[Records from a collection]
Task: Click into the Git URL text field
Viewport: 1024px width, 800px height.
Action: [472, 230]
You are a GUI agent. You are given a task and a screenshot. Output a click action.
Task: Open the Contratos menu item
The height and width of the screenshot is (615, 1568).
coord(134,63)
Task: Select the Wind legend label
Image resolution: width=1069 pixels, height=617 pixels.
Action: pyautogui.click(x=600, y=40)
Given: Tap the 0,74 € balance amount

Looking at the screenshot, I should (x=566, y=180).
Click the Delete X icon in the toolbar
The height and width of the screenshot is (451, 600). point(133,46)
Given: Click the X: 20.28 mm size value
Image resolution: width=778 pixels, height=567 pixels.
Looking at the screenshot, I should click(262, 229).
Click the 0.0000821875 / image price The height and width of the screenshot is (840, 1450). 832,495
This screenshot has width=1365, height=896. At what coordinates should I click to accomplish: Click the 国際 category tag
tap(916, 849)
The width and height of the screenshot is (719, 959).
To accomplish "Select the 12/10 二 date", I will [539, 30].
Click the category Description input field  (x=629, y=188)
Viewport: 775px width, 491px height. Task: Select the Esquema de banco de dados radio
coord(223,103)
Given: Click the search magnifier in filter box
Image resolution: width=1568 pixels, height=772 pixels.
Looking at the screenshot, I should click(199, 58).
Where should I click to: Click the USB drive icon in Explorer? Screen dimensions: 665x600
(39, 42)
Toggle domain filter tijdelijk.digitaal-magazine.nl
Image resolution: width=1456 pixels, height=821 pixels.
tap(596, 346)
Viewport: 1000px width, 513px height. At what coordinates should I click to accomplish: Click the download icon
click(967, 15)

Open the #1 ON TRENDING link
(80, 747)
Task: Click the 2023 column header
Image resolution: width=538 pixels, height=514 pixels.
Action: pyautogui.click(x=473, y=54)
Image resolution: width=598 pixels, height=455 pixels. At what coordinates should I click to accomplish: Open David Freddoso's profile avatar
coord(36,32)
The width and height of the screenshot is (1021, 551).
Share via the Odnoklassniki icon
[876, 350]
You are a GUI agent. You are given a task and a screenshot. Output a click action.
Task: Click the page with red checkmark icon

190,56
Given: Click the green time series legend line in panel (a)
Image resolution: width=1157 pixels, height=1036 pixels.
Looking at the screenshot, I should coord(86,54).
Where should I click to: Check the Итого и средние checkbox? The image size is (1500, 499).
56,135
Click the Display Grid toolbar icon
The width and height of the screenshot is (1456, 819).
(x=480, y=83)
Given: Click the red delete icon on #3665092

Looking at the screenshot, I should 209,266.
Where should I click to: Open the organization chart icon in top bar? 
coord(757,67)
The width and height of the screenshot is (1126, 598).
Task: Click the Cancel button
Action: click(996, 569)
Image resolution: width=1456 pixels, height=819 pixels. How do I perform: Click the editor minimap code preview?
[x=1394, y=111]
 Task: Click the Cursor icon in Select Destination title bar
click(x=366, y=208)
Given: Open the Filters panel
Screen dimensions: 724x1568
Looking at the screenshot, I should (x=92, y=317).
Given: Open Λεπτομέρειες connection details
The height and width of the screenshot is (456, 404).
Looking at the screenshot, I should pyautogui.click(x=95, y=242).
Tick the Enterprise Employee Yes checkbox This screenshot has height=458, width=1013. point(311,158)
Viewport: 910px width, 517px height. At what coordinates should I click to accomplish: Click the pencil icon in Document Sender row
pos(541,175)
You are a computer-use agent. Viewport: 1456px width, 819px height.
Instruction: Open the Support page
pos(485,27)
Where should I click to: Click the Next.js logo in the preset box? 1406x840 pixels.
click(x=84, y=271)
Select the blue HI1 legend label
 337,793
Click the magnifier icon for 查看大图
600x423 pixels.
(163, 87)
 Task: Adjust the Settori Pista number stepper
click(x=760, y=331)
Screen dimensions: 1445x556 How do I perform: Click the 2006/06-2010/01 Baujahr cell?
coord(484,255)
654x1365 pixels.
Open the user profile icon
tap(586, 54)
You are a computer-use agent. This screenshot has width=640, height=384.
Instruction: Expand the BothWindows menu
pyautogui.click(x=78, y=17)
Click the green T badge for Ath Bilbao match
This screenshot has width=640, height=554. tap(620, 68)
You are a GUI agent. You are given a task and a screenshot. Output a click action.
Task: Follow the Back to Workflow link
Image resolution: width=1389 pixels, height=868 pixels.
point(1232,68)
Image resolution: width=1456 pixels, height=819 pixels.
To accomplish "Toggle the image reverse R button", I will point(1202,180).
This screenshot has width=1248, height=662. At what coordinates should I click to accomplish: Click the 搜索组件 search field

**What is asked**.
Rewrite all of these lines, switching each "Viewport" to "Display area" and leaving everything else unchanged.

**Exercise response**.
Task: Click into the Git URL text field
Display area: 1024px width, 800px height.
Action: [472, 230]
You are a GUI agent. You are given a task and a screenshot. Output a click action.
Task: Open the Contratos menu item
The height and width of the screenshot is (615, 1568).
coord(134,63)
Task: Select the Wind legend label
Image resolution: width=1069 pixels, height=617 pixels.
Action: pyautogui.click(x=600, y=40)
Given: Tap the 0,74 € balance amount

Looking at the screenshot, I should (x=566, y=180).
Click the Delete X icon in the toolbar
The height and width of the screenshot is (451, 600). point(133,46)
Given: Click the X: 20.28 mm size value
Image resolution: width=778 pixels, height=567 pixels.
Looking at the screenshot, I should click(262, 229).
Click the 0.0000821875 / image price The height and width of the screenshot is (840, 1450). 832,495
This screenshot has width=1365, height=896. At what coordinates should I click to accomplish: Click the 国際 category tag
tap(916, 849)
The width and height of the screenshot is (719, 959).
To accomplish "Select the 12/10 二 date", I will [539, 30].
Click the category Description input field  (x=629, y=188)
Display area: 775px width, 491px height. Task: Select the Esquema de banco de dados radio
coord(223,103)
Given: Click the search magnifier in filter box
Image resolution: width=1568 pixels, height=772 pixels.
Looking at the screenshot, I should click(199, 58).
Where should I click to: Click the USB drive icon in Explorer? Screen dimensions: 665x600
(39, 42)
Toggle domain filter tijdelijk.digitaal-magazine.nl
Image resolution: width=1456 pixels, height=821 pixels.
tap(596, 346)
Display area: 1000px width, 513px height. At what coordinates should I click to accomplish: Click the download icon
click(967, 15)

Open the #1 ON TRENDING link
(80, 747)
Task: Click the 2023 column header
Image resolution: width=538 pixels, height=514 pixels.
Action: pyautogui.click(x=473, y=54)
Image resolution: width=598 pixels, height=455 pixels. At what coordinates should I click to accomplish: Open David Freddoso's profile avatar
coord(36,32)
The width and height of the screenshot is (1021, 551).
Share via the Odnoklassniki icon
[876, 350]
You are a GUI agent. You are given a task and a screenshot. Output a click action.
Task: Click the page with red checkmark icon

190,56
Given: Click the green time series legend line in panel (a)
Image resolution: width=1157 pixels, height=1036 pixels.
Looking at the screenshot, I should coord(86,54).
Where should I click to: Check the Итого и средние checkbox? The image size is (1500, 499).
56,135
Click the Display Grid toolbar icon
The width and height of the screenshot is (1456, 819).
(x=480, y=83)
Given: Click the red delete icon on #3665092

Looking at the screenshot, I should 209,266.
Where should I click to: Open the organization chart icon in top bar? 
coord(757,67)
The width and height of the screenshot is (1126, 598).
Task: Click the Cancel button
Action: click(996, 569)
Image resolution: width=1456 pixels, height=819 pixels. How do I perform: Click the editor minimap code preview?
[x=1394, y=111]
 Task: Click the Cursor icon in Select Destination title bar
click(x=366, y=208)
Given: Open the Filters panel
Screen dimensions: 724x1568
Looking at the screenshot, I should (x=92, y=317).
Given: Open Λεπτομέρειες connection details
The height and width of the screenshot is (456, 404).
Looking at the screenshot, I should pyautogui.click(x=95, y=242).
Tick the Enterprise Employee Yes checkbox This screenshot has height=458, width=1013. point(311,158)
Display area: 910px width, 517px height. At what coordinates should I click to accomplish: Click the pencil icon in Document Sender row
pos(541,175)
You are a computer-use agent. Display area: 1456px width, 819px height.
Instruction: Open the Support page
pos(485,27)
Where should I click to: Click the Next.js logo in the preset box? 1406x840 pixels.
click(x=84, y=271)
Select the blue HI1 legend label
 337,793
Click the magnifier icon for 查看大图
600x423 pixels.
(163, 87)
 Task: Adjust the Settori Pista number stepper
click(x=760, y=331)
Screen dimensions: 1445x556 How do I perform: Click the 2006/06-2010/01 Baujahr cell?
coord(484,255)
654x1365 pixels.
Open the user profile icon
tap(586, 54)
You are a computer-use agent. This screenshot has width=640, height=384.
Instruction: Expand the BothWindows menu
pyautogui.click(x=78, y=17)
Click the green T badge for Ath Bilbao match
This screenshot has width=640, height=554. tap(620, 68)
You are a GUI agent. You are given a task and a screenshot. Output a click action.
Task: Follow the Back to Workflow link
Image resolution: width=1389 pixels, height=868 pixels.
point(1232,68)
Image resolution: width=1456 pixels, height=819 pixels.
To accomplish "Toggle the image reverse R button", I will point(1202,180).
This screenshot has width=1248, height=662. At what coordinates should I click to accomplish: Click the 搜索组件 search field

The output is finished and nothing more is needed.